Putin-Eklat im Staats-TV: Kritiker zieht Parallele zu gestürztem Zar – der Unmut wächst
Frankfurter Rundschau
Wladimir Putin erinnert einen seiner Kritiker an Zar Nikolaus I., der einst um die Krim kämpfte. Das ist aber längst nicht die einzige Parallele.
Moskau – Wladimir Putin sieht sich selbst als einen der größten Staatenlenker in der Geschichte von Russland. Deshalb wähnt sich der Kreml-Chef offensichtlich auf einer Mission, um seinem Land wieder zum Glanz vergangener Tage zu verhelfen. Um in der Geschichte in einem Atemzug mit Peter dem Großen oder Alexander I. genannt zu werden. Zu beiden schaut der 70-Jährige auf.
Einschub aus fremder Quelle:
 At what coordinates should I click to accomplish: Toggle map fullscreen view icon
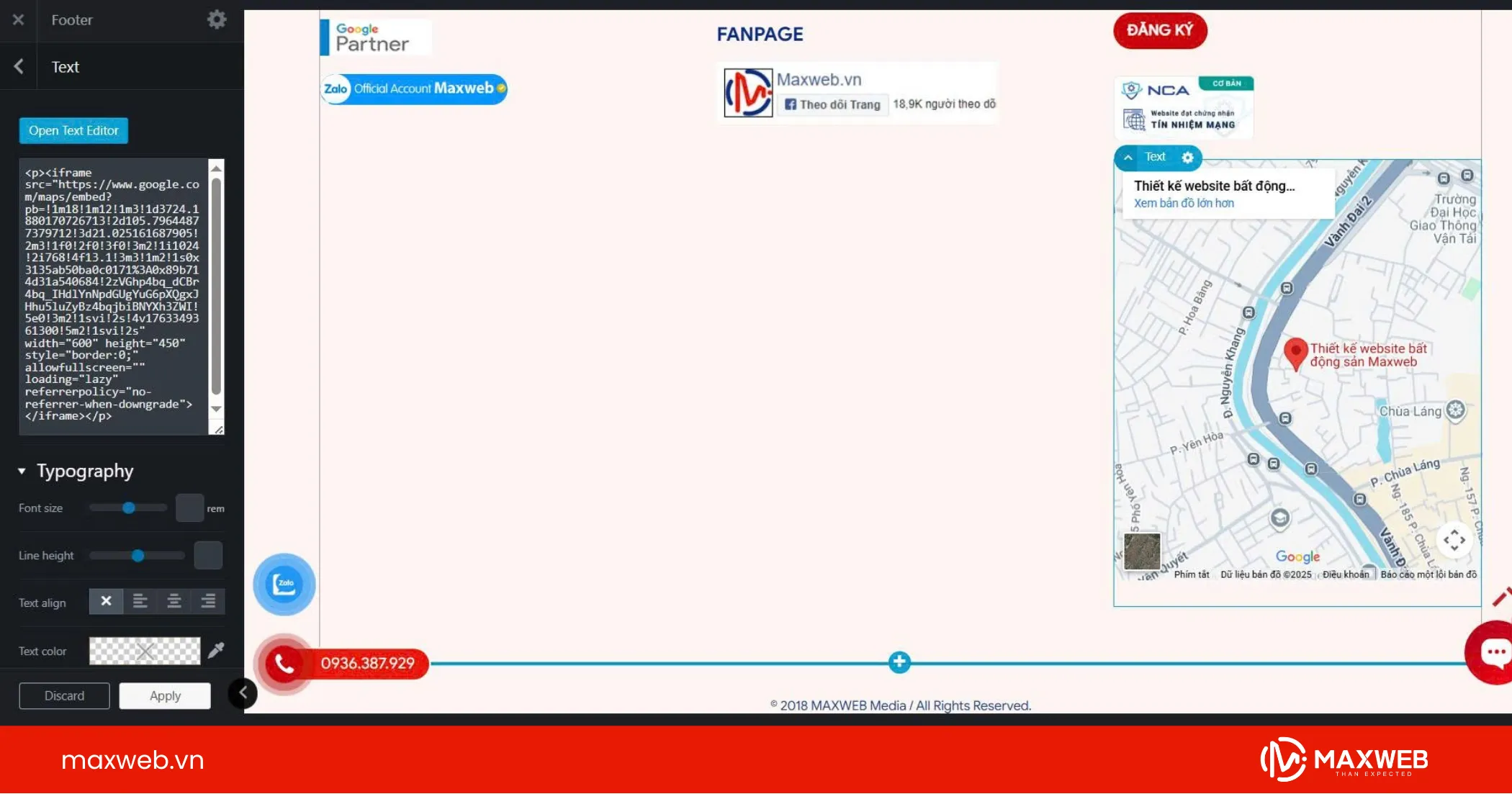(x=1454, y=539)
Unter Peter I. war das russische Kaiserreich zu einer europäischen Großmacht aufgestiegen, Alexander I. gelang es, den Angriff Napoleons trotz zahlenmäßiger Unterlegenheit zurückzuschlagen. Von solchem Ruhm ist Putin jedoch weit entfernt. Nun muss er sich sogar mit einem anderen Zaren vergleichen lassen – und das wird ihm ganz sicher nicht schmeicheln.
„Je mehr ich mich damit beschäftige, wie sich Putin entwickelt, umso mehr sehe ich in ihm eine unheimliche Kopie von Zar Nikolaus I.“, stellte Boris Nadeschdin in einer Talkrunde im russischen Fernsehen nicht nur wegen des Ukraine-Kriegs fest. Den knapp einminütigen Clip twitterte eine selbsternannte ukrainisch-amerikanische Künstlerin mit dem Namen „Natalka“ von der Organisation „Maidan United“, die seit 2014 Spenden für die Ukraine sammelt. Versehen ist der Ausschnitt mit englischen Untertiteln.
Auf dem Twitter-Account werden täglich zahlreiche Videos und Nachrichten im Zusammenhang mit der Invasion veröffentlicht. Zu dem genannten Clip schrieb sie: „Boris Nadeschdin sollte sich besser von offenen Fenstern fernhalten … Ehrlich gesagt bin ich erstaunt, dass es ihn noch gibt.“ Was natürlich nichts anderes heißen soll, als dass der ehemalige Parlaments-Abgeordnete gefährlich lebt. Denn Nadeschdin ist als Putin-Kritiker bekannt und hält sich mit seiner Meinung auch nicht zurück. So wird er in den Talksendungen oft zum Prügelknaben unter den Gästen.
Aber zurück zu seinem Vergleich zwischen Putin und Nikolaus I., der seinem kinderlosen Bruder Alexander I. folgte und damit etwas unverhofft an die Macht kam. „1825 bestieg Nikolaus I. durch einen Zufall den Thron. Genau wie bei Putin. Nikolaus I. hätte nie ein Zar sein sollen. Da stand eine ganze Schlange vor ihm“, monierte Nadeschdin, ohne Namen der Personen in der Schlage zu nennen. Auch bei Putin ging es schnell nach ganz oben, der ehemalige KGB-Agent stieg im Jahr 2000 nur wenige Monate nach seiner Ernennung zum Ministerpräsidenten zum Präsidenten auf, weil Boris Jelzin während seiner zweiten Amtszeit zurücktrat.